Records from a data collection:
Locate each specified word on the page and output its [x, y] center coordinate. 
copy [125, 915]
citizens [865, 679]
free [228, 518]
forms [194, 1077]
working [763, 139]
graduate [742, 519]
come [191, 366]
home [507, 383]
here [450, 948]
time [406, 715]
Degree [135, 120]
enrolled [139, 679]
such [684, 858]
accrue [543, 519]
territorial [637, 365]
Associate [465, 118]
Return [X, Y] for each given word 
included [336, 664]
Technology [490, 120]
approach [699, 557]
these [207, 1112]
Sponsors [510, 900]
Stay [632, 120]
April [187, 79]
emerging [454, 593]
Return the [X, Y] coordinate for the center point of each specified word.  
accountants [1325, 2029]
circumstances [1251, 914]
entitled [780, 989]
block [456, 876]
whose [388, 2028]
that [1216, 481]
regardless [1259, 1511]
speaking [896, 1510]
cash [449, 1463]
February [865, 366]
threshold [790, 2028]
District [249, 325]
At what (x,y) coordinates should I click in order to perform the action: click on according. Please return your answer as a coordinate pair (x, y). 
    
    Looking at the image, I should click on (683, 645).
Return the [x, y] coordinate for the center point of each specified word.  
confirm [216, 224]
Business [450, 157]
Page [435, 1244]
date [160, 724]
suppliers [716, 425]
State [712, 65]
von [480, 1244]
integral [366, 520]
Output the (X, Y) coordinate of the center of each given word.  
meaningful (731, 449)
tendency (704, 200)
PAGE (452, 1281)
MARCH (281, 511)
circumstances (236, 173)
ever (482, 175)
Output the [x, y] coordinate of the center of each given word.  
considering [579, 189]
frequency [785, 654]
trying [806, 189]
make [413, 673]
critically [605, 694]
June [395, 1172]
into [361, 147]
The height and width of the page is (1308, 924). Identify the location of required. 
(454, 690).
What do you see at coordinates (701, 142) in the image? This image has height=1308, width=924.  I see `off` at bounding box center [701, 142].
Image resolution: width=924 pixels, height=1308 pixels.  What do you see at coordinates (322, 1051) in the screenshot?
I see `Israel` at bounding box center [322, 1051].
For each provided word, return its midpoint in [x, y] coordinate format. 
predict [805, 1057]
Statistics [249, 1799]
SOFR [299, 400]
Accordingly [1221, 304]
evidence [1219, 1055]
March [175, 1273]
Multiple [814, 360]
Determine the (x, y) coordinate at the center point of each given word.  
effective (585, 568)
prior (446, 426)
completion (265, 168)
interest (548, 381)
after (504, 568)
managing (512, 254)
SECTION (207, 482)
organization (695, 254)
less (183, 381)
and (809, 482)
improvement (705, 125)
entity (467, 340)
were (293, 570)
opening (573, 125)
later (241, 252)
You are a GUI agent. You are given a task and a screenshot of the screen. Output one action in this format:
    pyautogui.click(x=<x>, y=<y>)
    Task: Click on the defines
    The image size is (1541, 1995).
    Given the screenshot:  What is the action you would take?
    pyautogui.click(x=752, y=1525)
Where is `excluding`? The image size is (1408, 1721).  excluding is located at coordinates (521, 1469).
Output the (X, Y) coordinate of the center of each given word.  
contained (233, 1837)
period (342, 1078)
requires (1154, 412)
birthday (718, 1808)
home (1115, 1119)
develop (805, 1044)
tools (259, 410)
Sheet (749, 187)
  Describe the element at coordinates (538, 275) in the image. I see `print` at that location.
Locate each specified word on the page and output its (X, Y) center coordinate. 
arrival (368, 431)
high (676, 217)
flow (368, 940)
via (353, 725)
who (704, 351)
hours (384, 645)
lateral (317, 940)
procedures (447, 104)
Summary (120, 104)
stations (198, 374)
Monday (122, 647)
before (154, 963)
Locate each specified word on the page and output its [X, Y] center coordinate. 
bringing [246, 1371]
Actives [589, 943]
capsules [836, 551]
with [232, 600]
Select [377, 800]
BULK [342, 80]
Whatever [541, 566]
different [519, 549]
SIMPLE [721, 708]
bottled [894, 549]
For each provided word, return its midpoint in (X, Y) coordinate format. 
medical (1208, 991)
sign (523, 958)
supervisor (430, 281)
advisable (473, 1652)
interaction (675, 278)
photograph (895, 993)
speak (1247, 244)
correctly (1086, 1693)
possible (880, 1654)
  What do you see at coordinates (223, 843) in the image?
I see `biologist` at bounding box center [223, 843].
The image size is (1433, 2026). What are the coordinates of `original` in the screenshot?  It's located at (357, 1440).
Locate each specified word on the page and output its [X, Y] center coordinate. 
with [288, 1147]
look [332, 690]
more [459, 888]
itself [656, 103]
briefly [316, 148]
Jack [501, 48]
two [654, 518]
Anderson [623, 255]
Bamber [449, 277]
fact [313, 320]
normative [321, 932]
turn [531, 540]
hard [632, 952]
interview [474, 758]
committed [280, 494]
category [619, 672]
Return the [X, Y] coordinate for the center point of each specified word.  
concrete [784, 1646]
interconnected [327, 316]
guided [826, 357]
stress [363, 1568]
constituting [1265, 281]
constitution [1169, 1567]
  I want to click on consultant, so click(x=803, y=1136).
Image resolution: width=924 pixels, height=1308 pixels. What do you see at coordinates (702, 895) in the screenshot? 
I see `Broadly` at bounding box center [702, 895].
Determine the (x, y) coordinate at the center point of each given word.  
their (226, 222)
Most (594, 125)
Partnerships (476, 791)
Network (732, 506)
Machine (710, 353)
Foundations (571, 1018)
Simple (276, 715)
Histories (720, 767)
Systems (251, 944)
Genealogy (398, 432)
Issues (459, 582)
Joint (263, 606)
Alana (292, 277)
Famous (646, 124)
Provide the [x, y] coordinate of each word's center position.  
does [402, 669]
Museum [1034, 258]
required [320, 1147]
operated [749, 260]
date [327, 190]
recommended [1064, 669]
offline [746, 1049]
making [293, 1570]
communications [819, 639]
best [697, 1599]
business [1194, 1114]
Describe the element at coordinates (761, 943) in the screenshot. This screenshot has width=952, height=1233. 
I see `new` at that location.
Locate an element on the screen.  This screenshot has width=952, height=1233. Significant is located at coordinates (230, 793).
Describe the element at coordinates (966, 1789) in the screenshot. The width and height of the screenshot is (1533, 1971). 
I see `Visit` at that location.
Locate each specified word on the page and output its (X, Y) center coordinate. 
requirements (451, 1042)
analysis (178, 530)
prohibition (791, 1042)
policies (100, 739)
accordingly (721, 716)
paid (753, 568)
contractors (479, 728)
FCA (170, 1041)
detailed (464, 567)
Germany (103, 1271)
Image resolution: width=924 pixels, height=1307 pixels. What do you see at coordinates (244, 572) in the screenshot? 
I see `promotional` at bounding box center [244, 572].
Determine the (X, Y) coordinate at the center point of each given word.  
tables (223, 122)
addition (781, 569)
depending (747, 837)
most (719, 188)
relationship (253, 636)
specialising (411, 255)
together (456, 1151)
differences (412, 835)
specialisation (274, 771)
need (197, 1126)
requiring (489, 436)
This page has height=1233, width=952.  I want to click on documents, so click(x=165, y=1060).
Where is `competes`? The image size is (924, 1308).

*WORK REQUIRED*. Can you reproduce, without any changes, the stretch of the data above from the line containing "Simple (276, 715)" through the line containing "most (719, 188)", both included?

*SOLUTION TO THIS PROBLEM*.
Simple (276, 715)
Histories (720, 767)
Systems (251, 944)
Genealogy (398, 432)
Issues (459, 582)
Joint (263, 606)
Alana (292, 277)
Famous (646, 124)
Provide the [x, y] coordinate of each word's center position.  
does [402, 669]
Museum [1034, 258]
required [320, 1147]
operated [749, 260]
date [327, 190]
recommended [1064, 669]
offline [746, 1049]
making [293, 1570]
communications [819, 639]
best [697, 1599]
business [1194, 1114]
Describe the element at coordinates (761, 943) in the screenshot. This screenshot has width=952, height=1233. 
I see `new` at that location.
Locate an element on the screen.  This screenshot has width=952, height=1233. Significant is located at coordinates (230, 793).
Describe the element at coordinates (966, 1789) in the screenshot. The width and height of the screenshot is (1533, 1971). 
I see `Visit` at that location.
Locate each specified word on the page and output its (X, Y) center coordinate. 
requirements (451, 1042)
analysis (178, 530)
prohibition (791, 1042)
policies (100, 739)
accordingly (721, 716)
paid (753, 568)
contractors (479, 728)
FCA (170, 1041)
detailed (464, 567)
Germany (103, 1271)
Image resolution: width=924 pixels, height=1307 pixels. What do you see at coordinates (244, 572) in the screenshot? 
I see `promotional` at bounding box center [244, 572].
Determine the (X, Y) coordinate at the center point of each given word.  
tables (223, 122)
addition (781, 569)
depending (747, 837)
most (719, 188)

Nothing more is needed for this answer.